和研究有關的事情
Research Highlights
We are a structural biology research group and determine bio-macromolecule structures by X-ray crystallography, SAXS, or Cryo-EM. We aim to reveal the biological functions and working mechanisms of nucleic acid-binding proteins or multi-protein complexes involved in genome integrity maintenance and nucleic acid-mediated immune response. Also, our study can be used to understand the causes of genetic diseases and be applied in structure-based drug design.
The DEDDh exonuclease family (also named DnaQ-family of exonucleases) is one of our research targets, which constitutes thousands of members that play essential roles in RNA or DNA processing in prokaryotes and eukaryotes. All of the DEDDh exonucleases bear a conserved two-metal ion contained active site but diversified substrate binding site. The distinctive cellular functions and substrate preference of most DEDDh exonucleases can be linked to their specific substrate binding sites and need further studies.

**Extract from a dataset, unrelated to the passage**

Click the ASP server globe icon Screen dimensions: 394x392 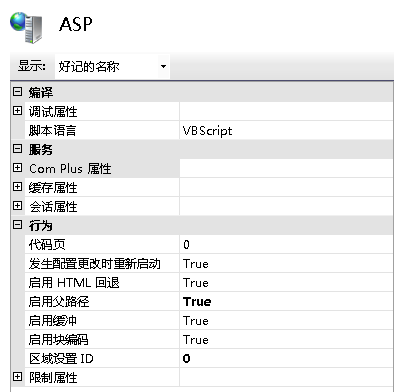[26, 28]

TREX1 and TREX2 are two DEDDh exonucleases of mammalian cells and are associated with nucleic acid-mediated immune responses. TREX1 is a cytosolic exonuclease responsible for degrading endogenous ssDNA, dsDNA, or RNA-DNA hybrid generated from DNA replication and endogenous retrovirus. Mutations in the gene encoding TREX1 are associated with many autoimmune diseases, such as Aicardi-Goutières syndrome (AGS) and Systemic Lupus Erythematosus (SLE). TREX2 is participating in various genomic integrity-maintaining pathways. Dysfunctional TREX2 leads to spontaneously broken chromosomes, reduced cell proliferation, and susceptibility to drug- or UV-induced skin carcinogenesis, highlighting the role of TREX2 in DNA replication and the importance of tumor suppression. In addition, overexpression of TREX2 in skin cells leads to the development of psoriasis phenotype by altering the apoptosis and influencing skin immune responses. Therefore, inhibitors or drugs that target TREX2 pathways may be useful in treating psoriasis. We are interested in the molecular mechanisms of TREX1 and TREX2 in various nucleic acid processing pathways and want to reveal the linkage between mutations and diseases. How TREX1 and TREX2 work with interacting partners in the nucleic acid metabolism pathways is the other question we want to address.

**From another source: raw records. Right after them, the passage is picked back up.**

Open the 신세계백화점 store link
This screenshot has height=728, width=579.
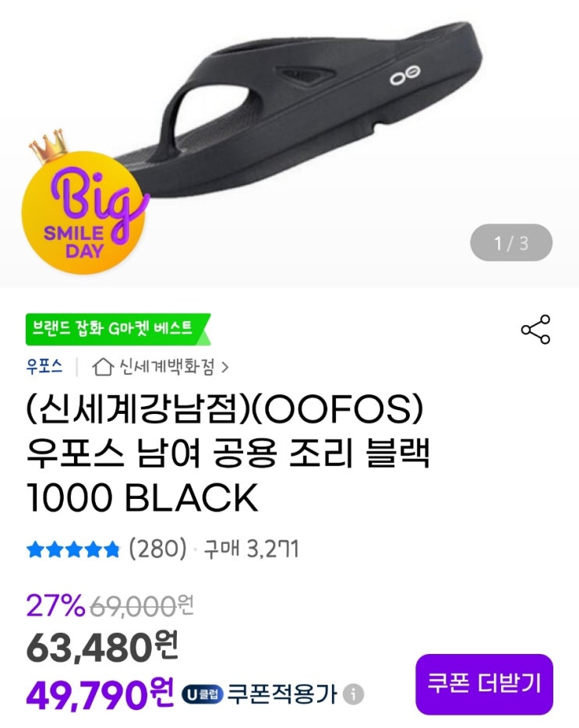pyautogui.click(x=167, y=367)
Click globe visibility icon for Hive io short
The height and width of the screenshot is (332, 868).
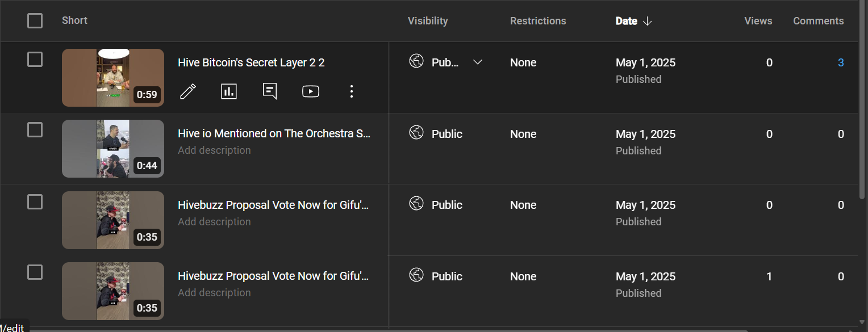click(416, 133)
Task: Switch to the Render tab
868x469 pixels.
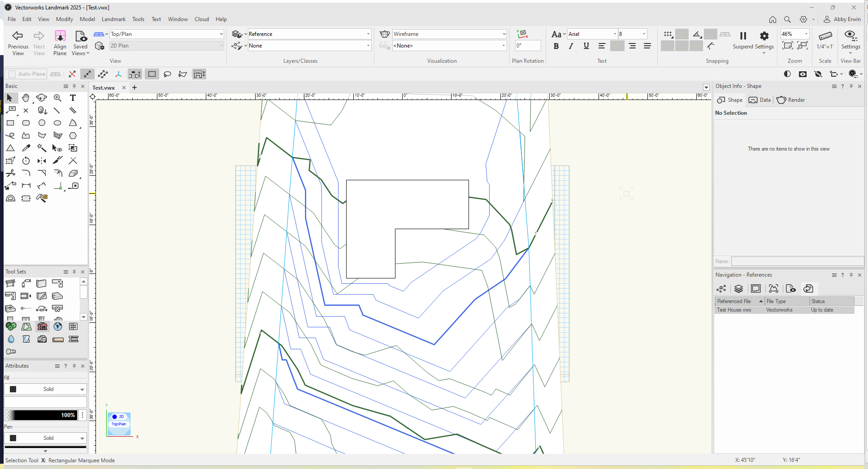Action: [791, 100]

Interestingly, some of the DEDDh exonucleases are essential for viral infection and replication, including Nsp14 of SARS Coronavirus, NP exonuclease of Lassa fever virus, and human TREX1 that is hijacked by HIV to digest nonproductive viral transcripts. These DEDDh exonucleases are the poetical target for anti-viral therapy. Therefore, we aimed to discover the inhibitors of viral DEDDh exonucleases by structure-based drug discovery and applied these inhibitors in anti-viral therapy.